Mais de qui s’agit-il ? Du musicien ou du renard ? La narratrice joue sur le trouble. Le trouble qu’elle ressent, qu’elle nous fait partager et qui lui fait confondre. « Soudain, la merveille d’avoir sous mon toit une sorte d’animal fabuleux en lien direct avec l’univers des sons me revient, plus fort que tout le reste ». Jusqu’à la fin du livre, la confusion se maintiendra entre l’animal roux et l’homme de la musique. À l’un autant qu’à l’autre, la narratrice témoignera attention amoureuse et distance prudente.
En attendant, quand même, elle se plaira dans leur présence, elle en jouira par le regard. « Je l’ai attrapé, oh ! je l’ai attrapé. On est un peu vieille mais on s’en fout. » Elle est la Bête dans son château, elle n’est pas ravissante, mais, comme la bête dans le château, son « intérieur » est magnifique : elle est tendre et joueuse, profonde et inventive, prompte à s’émerveiller comme une enfant qu’elle est restée. Pas abimée. Pas atrophiée. Et pour autant pas décidée à s’écrouler dans la passion.
Son arme privilégiée ? Peut-être son humour. Au musicien embarrassé qui se plaint de devoir voyager de capitale en capitale, elle trouve « l’air soudain d’un demandeur d’asile » ! En outre, elle lui répond, non en paroles, en acte, elle lui donne l’occasion d’enfin prendre du temps, de se poser, de s’arrêter, en lui faisant rater son train. Grâce au Steinway garé, gardé au ciel de la maison et récemment accordé, le voyageur se plie, accepte, sans trop de mal, l’empêchement. La rusée magicienne a gagné.

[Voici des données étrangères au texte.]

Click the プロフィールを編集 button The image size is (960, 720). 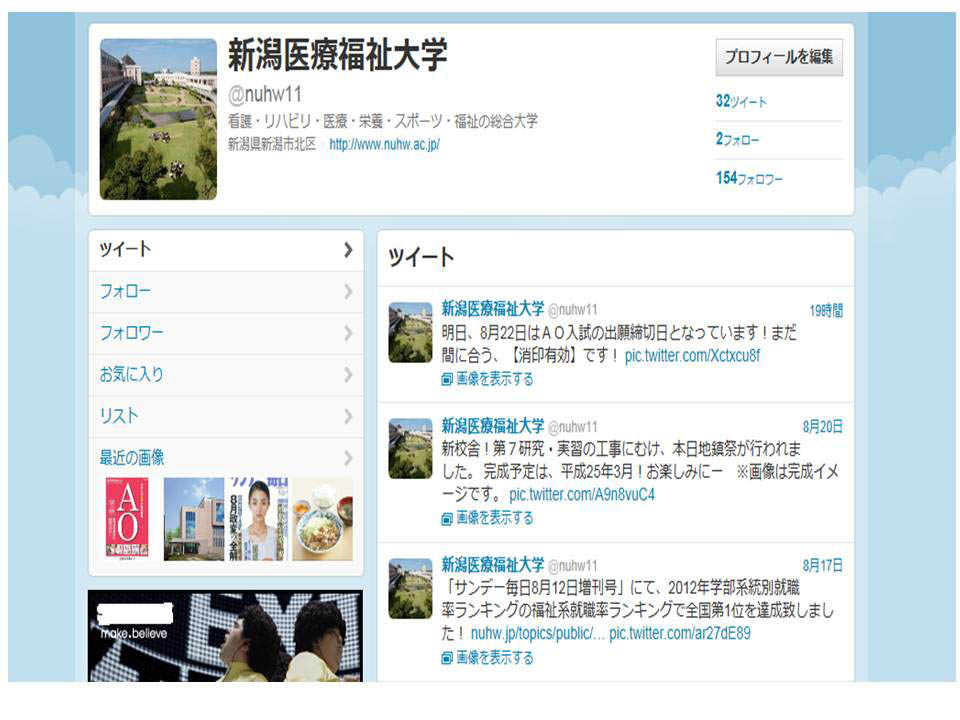[x=779, y=57]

C’est elle qui mène. Si elle conserve la tête froide c’est qu’elle sait rester libre : « J’ai toujours préféré mon indépendance. Exister seule. Rester un noyau. Une fille mouvance autonome. C’est ma bizarrerie. »

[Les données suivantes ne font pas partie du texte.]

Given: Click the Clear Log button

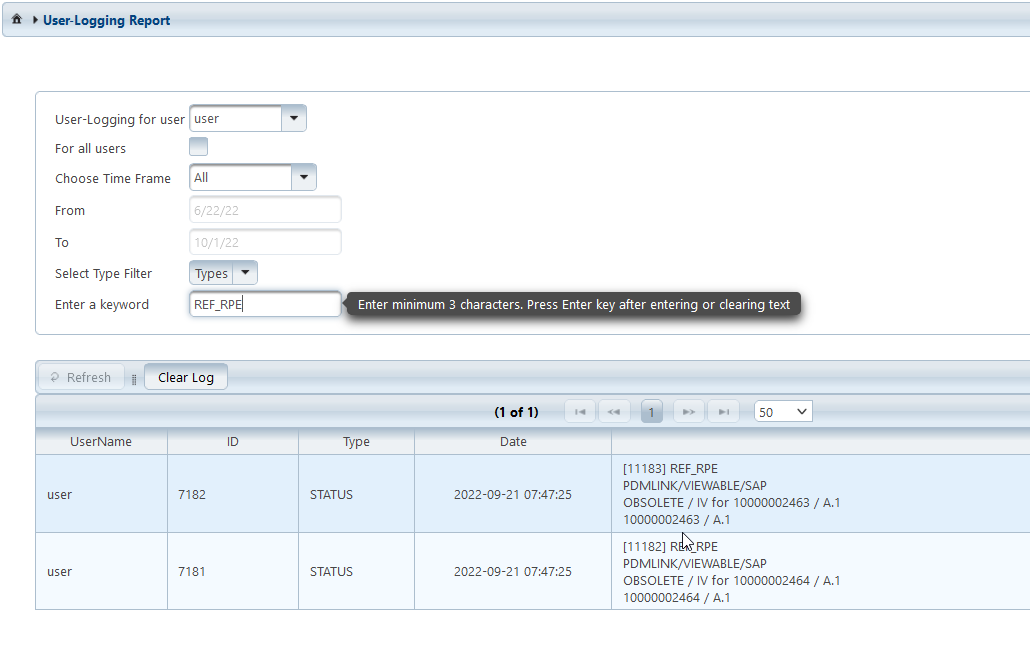Looking at the screenshot, I should tap(186, 377).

C’est aussi sa manière, bien à elle, de vivre sa féminitude. Sans coller aux canons féministes. De même qu’elle se refuse à cesser d’être libre, elle n’essaie pas vraiment de faire prisonnier l’autre. Le captiver sans le capturer. « Pourvu que je ne l’intéresse jamais. Qu’il ne s’attache pas à moi », écrit-elle du renard. À moins que ce ne soit du pianiste endormi au-dessus de sa tête ?

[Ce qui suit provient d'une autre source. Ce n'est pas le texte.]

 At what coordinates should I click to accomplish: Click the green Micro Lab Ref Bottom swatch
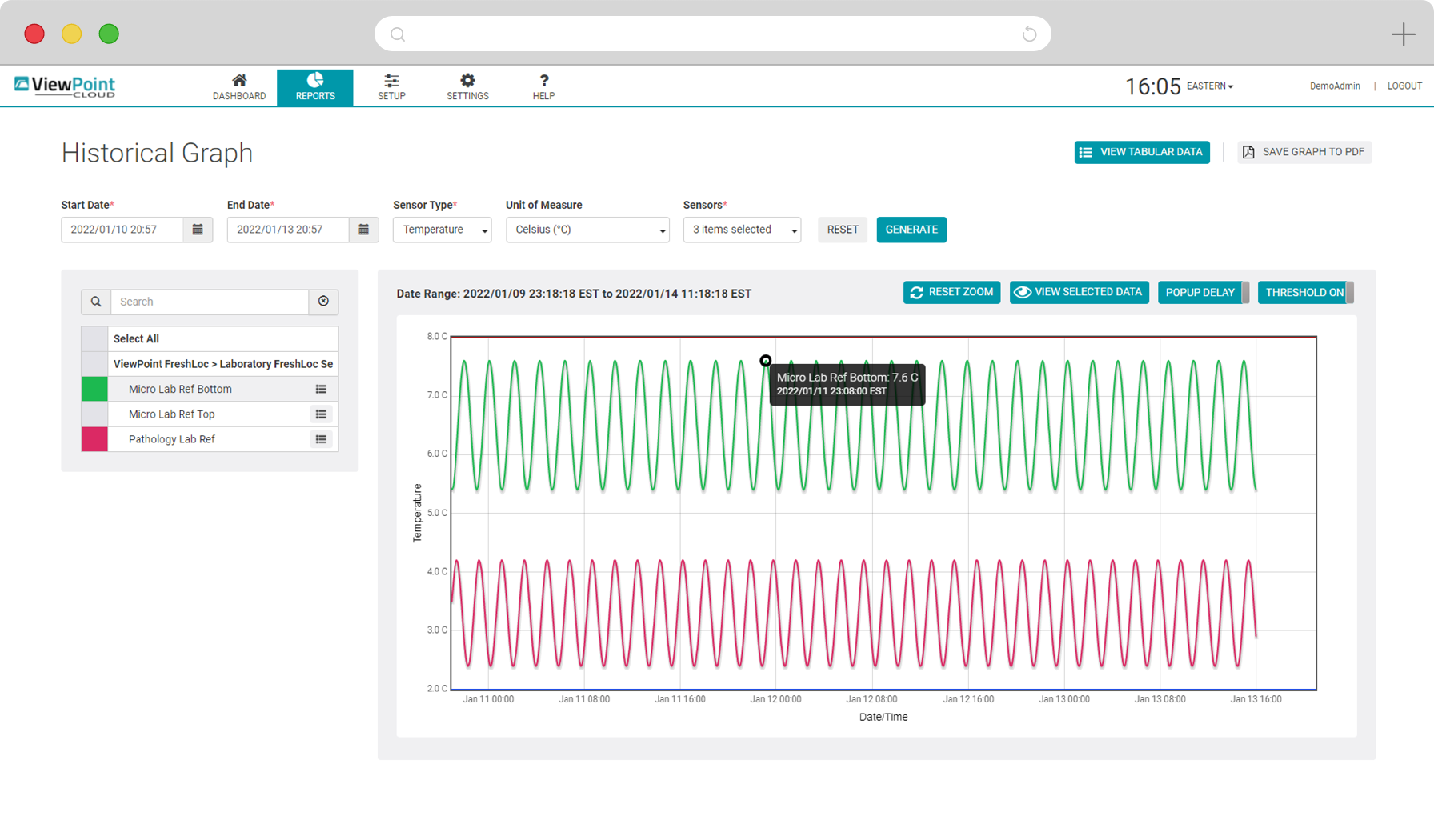click(94, 390)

Son style, aussi, est libre, familier ou lyrique mais sans forfanterie, parce que soudain la vie est grave. Parlant du musicien : « Sa solitude semblait si grande que je n’arrivais plus à respirer, suspendue à son tremblement. » Ou de la ferme de son enfance : « Oberbreitenbach était un lieu à l’envers de la guerre, ou de l’autre côté ou au-dessus. On n’y est que d’y avoir toujours été. »
Pourrait-on dire de Claudie Hunzinger que c’est une dame de l’à côté, une dame de l’envers, à l’envers, à revers ? Capable de prier « les choses apparemment inanimées, un rocher, un crayon, ou alors vivantes comme la pluie, un épicéa, une fourmi, une colombe, je les prie de m’aider. Il arrive qu’elles m’aident ».
Nous nous mouvons, en la lisant, aux frontières du réel, dans le mi-vrai, le mi-rêvé. Nous nous mouvons surtout dans la ferveur : « Je suis amoureuse du monde. Vite amoureuse de tout ce qui se manifeste. J’appelle ça des épiphanies. Au fond je ne vis que pour ça, les épiphanies. Tout ce qui se montre. En ce moment je suis amoureuse d’un renard. Mais à sens unique heureusement. Ce serait étouffant à deux, n’est-ce pas ? […] il manquerait l’infini qu’offre le véritable amour ne demandant aucune réponse ».
Le livre s’achève également sur ce non-dénouement, sur l’infini qu’il offre, le pianiste s’éloigne, retourne à ses voyages, sans que la dame et lui en soient venus aux actes. « Peut-être, entre nous, par-dessus tout, est-ce la distance que je préfère ? » Ce qui donnerait lieu à une prolongation, une nouvelle rencontre avec le musicien que le lecteur espère, lui aussi captivé par l’étonnante ordonnatrice de ce récit profond et drôle, à l’abri des terreurs qui nous cernent.